Lee is a thirty year old ne’er-do-well living with his grandma, who’s torn between his desires to have a functional life, or to sink into the romance of taking that life. For him, a life of pickpocketing and a holstered gun seems like a gateway to this higher form of life, but his crime sprees are rarely more glamorous than trying to grab quarters from payphone slots or stealing some hapless sucker’s clothes from a local laundry.
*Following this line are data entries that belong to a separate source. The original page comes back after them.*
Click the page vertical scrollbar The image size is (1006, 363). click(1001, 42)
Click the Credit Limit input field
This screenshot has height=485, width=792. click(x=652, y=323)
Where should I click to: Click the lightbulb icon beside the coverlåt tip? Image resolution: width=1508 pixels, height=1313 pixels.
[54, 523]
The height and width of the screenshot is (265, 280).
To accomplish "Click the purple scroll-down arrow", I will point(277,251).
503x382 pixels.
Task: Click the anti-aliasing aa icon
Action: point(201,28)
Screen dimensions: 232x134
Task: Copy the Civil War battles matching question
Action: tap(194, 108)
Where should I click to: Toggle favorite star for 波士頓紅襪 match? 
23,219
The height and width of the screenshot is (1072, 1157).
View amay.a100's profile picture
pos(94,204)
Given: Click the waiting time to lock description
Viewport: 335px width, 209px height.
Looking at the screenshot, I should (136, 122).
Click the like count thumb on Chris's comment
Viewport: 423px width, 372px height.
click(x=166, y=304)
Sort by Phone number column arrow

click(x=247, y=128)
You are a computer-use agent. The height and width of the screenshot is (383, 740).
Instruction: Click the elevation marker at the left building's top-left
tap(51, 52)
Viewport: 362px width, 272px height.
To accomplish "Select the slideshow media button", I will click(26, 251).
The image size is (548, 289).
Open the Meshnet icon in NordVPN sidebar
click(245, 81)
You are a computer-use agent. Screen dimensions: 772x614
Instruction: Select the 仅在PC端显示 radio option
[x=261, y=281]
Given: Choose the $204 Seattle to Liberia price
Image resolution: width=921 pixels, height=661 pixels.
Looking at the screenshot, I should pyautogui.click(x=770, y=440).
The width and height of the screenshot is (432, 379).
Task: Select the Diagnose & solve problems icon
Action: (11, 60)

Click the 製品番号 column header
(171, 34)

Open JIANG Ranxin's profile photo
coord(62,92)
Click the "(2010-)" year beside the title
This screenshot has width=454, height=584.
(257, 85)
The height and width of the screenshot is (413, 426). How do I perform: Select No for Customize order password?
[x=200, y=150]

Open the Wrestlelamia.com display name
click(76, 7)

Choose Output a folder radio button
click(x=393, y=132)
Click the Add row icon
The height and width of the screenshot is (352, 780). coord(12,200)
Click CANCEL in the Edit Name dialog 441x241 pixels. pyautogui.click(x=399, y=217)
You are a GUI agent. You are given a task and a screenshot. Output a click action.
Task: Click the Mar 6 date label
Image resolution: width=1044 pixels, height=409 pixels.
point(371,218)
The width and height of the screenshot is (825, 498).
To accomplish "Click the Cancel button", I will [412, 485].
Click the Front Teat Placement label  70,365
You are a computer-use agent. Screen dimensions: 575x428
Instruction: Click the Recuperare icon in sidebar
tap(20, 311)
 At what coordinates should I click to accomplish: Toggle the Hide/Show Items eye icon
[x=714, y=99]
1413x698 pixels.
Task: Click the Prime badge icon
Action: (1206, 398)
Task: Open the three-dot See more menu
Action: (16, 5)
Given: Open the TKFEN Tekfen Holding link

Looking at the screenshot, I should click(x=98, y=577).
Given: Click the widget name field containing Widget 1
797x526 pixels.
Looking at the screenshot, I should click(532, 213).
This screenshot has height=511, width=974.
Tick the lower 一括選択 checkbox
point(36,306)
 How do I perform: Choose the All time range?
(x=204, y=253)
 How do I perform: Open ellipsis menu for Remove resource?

Adjacent to their half-formed escape from society, the story checks in on Jimmy Ryder (Dick Russell), Cozy’s father and a jazz drummer turned private detective who’s been disgraced for losing his gun in a robbery that has coincidental connections to Lee. Aware of his daughter’s disappearance, Jimmy slowly pieces together the non-story, and wonders why his daughter has suddenly decided to take a pit-stop on her way to adulthood. Reichardt isn’t particularly interested in the details of his actual life, but she does find a way to build his life through the random items in his home or brief flashbacks that serve as windows of who he was in those exact moments.
River of Grass feels defiantly different than Reichardt’s future filmography, but there’s still a stubborn sense of moral equilibrium – a constant tugging sense that even romanticism is hollow when reality is based on a defined order of who deserves a life of pleasure or pain. As much as Cozy and Lee’s characters would like to feel like they are floating in some ethereal space of limbo – untouchable by a world that’s stuck in a rut of untroubled routine – they’re plagued by the same everyday problems of trying to pay the rent and find a place called home.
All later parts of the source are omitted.